The problem
Repeat, please, only the lines from the top of the data down to the line with "Краски (121, 6)"; include both of those lines.

Dataset entries:
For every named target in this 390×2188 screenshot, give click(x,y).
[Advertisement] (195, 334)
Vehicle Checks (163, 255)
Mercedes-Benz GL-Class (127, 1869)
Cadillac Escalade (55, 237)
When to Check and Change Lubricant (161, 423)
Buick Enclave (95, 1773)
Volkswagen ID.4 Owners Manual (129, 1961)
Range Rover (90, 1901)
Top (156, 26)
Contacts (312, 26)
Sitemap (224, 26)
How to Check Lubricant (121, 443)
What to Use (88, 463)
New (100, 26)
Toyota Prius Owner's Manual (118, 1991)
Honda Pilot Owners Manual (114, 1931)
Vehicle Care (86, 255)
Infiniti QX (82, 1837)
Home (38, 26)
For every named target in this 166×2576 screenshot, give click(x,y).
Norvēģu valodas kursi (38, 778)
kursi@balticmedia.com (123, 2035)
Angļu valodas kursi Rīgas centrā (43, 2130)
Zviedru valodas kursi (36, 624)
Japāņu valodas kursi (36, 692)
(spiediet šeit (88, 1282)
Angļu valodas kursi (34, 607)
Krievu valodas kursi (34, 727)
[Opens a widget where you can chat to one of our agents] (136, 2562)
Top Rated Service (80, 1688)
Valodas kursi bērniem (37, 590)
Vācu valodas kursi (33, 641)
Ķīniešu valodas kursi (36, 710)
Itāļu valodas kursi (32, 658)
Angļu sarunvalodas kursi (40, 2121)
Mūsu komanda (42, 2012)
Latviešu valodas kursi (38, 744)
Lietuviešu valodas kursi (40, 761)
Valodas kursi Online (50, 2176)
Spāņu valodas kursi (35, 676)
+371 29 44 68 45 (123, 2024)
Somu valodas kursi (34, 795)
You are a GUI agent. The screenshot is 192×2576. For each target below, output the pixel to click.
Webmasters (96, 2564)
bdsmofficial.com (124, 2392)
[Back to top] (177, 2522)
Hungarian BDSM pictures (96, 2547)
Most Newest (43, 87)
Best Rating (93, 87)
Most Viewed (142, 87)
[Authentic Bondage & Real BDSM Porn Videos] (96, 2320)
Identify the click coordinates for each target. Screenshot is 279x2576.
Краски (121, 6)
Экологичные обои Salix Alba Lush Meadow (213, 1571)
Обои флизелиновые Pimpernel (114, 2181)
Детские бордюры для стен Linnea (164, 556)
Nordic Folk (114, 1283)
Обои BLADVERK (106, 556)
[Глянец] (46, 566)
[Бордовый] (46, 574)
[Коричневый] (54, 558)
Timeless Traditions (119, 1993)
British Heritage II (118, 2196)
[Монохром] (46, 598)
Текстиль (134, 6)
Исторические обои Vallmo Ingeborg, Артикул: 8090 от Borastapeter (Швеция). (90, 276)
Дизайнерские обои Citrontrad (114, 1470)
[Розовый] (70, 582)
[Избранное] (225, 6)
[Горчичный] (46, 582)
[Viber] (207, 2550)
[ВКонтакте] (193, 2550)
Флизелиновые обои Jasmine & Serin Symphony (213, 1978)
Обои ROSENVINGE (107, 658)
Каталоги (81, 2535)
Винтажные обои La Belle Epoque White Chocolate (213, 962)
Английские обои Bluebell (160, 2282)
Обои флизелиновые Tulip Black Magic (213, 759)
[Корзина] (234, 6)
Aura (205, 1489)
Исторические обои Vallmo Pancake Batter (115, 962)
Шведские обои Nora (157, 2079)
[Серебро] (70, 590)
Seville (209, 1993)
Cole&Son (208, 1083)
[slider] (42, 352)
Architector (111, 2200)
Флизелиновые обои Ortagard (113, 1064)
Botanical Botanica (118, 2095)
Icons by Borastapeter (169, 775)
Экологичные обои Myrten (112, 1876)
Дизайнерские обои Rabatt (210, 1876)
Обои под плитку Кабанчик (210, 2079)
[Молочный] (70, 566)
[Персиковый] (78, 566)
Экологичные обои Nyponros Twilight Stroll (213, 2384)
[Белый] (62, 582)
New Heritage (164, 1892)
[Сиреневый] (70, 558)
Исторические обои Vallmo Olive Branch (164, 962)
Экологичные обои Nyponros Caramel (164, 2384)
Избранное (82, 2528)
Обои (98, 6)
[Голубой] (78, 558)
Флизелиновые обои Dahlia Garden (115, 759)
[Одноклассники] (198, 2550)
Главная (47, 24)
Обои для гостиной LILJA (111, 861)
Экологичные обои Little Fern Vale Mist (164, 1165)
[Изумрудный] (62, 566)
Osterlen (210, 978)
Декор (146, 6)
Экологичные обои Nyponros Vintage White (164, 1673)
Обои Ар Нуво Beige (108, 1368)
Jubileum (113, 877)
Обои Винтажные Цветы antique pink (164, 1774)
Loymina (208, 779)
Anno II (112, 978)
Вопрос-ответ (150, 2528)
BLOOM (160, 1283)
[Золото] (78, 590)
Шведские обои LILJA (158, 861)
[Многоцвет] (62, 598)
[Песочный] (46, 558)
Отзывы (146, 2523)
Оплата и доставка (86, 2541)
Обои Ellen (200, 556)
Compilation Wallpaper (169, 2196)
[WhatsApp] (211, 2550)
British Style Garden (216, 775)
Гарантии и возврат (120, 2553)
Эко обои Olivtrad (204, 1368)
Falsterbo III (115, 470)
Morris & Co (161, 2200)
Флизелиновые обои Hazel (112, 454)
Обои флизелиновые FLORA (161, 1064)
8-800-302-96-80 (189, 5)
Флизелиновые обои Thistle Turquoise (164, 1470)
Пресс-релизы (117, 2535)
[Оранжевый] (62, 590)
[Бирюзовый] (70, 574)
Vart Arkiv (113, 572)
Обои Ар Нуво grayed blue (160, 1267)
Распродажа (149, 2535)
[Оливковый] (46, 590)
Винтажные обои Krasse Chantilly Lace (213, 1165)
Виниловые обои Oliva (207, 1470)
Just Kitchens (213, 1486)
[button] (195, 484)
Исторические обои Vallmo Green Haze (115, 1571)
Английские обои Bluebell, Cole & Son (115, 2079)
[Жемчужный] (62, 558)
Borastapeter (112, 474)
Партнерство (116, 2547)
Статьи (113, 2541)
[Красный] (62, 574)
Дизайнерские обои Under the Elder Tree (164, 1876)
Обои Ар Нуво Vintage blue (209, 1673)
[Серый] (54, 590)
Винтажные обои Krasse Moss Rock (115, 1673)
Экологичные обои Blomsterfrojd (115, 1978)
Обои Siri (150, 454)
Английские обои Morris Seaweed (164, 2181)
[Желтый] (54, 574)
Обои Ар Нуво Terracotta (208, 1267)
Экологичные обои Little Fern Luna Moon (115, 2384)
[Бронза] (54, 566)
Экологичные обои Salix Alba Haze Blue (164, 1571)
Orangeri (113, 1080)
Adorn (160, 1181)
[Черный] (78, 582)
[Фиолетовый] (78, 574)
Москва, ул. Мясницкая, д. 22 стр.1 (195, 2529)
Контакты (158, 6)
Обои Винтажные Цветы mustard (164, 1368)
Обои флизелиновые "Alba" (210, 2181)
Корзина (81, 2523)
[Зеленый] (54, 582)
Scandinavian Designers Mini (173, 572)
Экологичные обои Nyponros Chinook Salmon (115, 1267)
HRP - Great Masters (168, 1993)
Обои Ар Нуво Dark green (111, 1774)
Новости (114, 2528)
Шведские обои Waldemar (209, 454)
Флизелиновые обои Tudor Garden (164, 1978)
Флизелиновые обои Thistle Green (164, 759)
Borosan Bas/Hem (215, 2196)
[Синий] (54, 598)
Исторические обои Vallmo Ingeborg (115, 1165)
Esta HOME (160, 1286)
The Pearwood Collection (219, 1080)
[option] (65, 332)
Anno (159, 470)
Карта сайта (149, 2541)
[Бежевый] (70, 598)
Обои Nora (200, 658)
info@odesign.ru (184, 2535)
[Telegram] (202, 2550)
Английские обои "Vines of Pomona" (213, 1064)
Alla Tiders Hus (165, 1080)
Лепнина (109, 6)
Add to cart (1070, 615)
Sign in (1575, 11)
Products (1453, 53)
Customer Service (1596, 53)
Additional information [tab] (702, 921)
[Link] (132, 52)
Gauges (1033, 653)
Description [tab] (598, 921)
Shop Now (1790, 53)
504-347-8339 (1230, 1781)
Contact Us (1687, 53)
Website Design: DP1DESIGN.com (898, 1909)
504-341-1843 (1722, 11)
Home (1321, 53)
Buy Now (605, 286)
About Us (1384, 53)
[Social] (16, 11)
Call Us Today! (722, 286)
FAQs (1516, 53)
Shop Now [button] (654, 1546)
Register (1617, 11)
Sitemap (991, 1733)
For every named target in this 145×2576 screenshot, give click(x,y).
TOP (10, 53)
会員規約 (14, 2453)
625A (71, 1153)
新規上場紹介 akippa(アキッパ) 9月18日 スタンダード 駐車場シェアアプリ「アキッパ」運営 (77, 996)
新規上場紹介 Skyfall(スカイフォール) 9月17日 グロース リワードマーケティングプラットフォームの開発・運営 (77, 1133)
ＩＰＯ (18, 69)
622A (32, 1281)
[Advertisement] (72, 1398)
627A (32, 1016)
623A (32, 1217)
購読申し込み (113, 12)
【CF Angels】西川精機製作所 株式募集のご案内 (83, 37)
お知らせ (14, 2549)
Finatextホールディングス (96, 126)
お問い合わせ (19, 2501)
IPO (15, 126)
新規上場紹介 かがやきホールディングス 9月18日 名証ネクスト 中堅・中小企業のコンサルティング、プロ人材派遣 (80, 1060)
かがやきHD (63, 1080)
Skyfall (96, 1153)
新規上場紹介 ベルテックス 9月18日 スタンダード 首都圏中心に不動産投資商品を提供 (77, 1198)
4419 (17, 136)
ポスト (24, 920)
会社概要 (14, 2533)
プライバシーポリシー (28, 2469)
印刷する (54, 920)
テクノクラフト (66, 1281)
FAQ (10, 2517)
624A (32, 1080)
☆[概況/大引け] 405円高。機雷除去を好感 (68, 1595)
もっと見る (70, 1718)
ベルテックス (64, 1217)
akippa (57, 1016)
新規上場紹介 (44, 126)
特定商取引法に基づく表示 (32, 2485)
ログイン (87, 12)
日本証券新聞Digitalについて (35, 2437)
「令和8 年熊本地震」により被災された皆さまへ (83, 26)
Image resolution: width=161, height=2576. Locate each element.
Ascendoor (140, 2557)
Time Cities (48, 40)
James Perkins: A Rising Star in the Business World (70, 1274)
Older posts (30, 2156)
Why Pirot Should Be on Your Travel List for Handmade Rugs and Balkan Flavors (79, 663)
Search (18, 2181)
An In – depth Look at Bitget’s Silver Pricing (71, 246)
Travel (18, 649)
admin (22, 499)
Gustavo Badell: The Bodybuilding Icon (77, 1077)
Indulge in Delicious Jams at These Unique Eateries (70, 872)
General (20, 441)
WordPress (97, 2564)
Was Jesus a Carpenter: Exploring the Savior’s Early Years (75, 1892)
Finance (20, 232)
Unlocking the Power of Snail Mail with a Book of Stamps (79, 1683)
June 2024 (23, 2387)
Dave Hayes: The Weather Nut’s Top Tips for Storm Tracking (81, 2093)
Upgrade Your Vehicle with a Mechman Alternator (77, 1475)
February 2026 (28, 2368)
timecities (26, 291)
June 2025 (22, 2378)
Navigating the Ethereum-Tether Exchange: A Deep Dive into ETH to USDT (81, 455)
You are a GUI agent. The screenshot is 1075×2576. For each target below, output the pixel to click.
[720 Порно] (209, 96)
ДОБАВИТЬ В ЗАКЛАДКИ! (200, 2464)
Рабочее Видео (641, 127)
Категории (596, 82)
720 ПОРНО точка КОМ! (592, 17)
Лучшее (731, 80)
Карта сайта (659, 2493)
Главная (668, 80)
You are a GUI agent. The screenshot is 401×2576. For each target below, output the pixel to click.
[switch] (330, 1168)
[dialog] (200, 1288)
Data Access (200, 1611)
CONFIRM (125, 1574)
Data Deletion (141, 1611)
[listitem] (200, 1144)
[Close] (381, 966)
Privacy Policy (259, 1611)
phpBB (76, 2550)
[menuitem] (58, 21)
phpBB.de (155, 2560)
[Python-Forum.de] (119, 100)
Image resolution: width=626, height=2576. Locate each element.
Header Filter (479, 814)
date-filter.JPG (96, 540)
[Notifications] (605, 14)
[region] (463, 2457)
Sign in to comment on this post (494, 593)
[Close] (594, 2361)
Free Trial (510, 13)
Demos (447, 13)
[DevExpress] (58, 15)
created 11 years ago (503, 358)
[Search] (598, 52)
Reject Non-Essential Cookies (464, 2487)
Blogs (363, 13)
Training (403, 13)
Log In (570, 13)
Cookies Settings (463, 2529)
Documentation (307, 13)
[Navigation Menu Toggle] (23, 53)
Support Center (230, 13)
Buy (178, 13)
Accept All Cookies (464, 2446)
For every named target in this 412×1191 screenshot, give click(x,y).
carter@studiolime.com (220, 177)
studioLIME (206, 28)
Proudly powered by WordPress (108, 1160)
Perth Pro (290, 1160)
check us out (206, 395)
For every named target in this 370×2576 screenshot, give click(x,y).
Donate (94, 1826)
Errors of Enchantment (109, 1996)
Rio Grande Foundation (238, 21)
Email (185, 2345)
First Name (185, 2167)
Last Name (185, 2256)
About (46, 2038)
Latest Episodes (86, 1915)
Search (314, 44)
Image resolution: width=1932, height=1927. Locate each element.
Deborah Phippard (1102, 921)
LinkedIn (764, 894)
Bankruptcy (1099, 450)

Task solution
For every named target in this 390×2188 screenshot, give click(x,y).
[Advertisement] (195, 334)
Vehicle Checks (163, 255)
Mercedes-Benz GL-Class (127, 1869)
Cadillac Escalade (55, 237)
When to Check and Change Lubricant (161, 423)
Buick Enclave (95, 1773)
Volkswagen ID.4 Owners Manual (129, 1961)
Range Rover (90, 1901)
Top (156, 26)
Contacts (312, 26)
Sitemap (224, 26)
How to Check Lubricant (121, 443)
What to Use (88, 463)
New (100, 26)
Toyota Prius Owner's Manual (118, 1991)
Honda Pilot Owners Manual (114, 1931)
Vehicle Care (86, 255)
Infiniti QX (82, 1837)
Home (38, 26)
For every named target in this 166×2576 screenshot, give click(x,y).
Norvēģu valodas kursi (38, 778)
kursi@balticmedia.com (123, 2035)
Angļu valodas kursi Rīgas centrā (43, 2130)
Zviedru valodas kursi (36, 624)
Japāņu valodas kursi (36, 692)
(spiediet šeit (88, 1282)
Angļu valodas kursi (34, 607)
Krievu valodas kursi (34, 727)
[Opens a widget where you can chat to one of our agents] (136, 2562)
Top Rated Service (80, 1688)
Valodas kursi bērniem (37, 590)
Vācu valodas kursi (33, 641)
Ķīniešu valodas kursi (36, 710)
Itāļu valodas kursi (32, 658)
Angļu sarunvalodas kursi (40, 2121)
Mūsu komanda (42, 2012)
Latviešu valodas kursi (38, 744)
Lietuviešu valodas kursi (40, 761)
Valodas kursi Online (50, 2176)
Spāņu valodas kursi (35, 676)
+371 29 44 68 45 (123, 2024)
Somu valodas kursi (34, 795)
You are a GUI agent. The screenshot is 192×2576. For each target below, output the pixel to click.
Webmasters (96, 2564)
bdsmofficial.com (124, 2392)
[Back to top] (177, 2522)
Hungarian BDSM pictures (96, 2547)
Most Newest (43, 87)
Best Rating (93, 87)
Most Viewed (142, 87)
[Authentic Bondage & Real BDSM Porn Videos] (96, 2320)
Identify the click coordinates for each target. Screenshot is 279x2576.
Краски (121, 6)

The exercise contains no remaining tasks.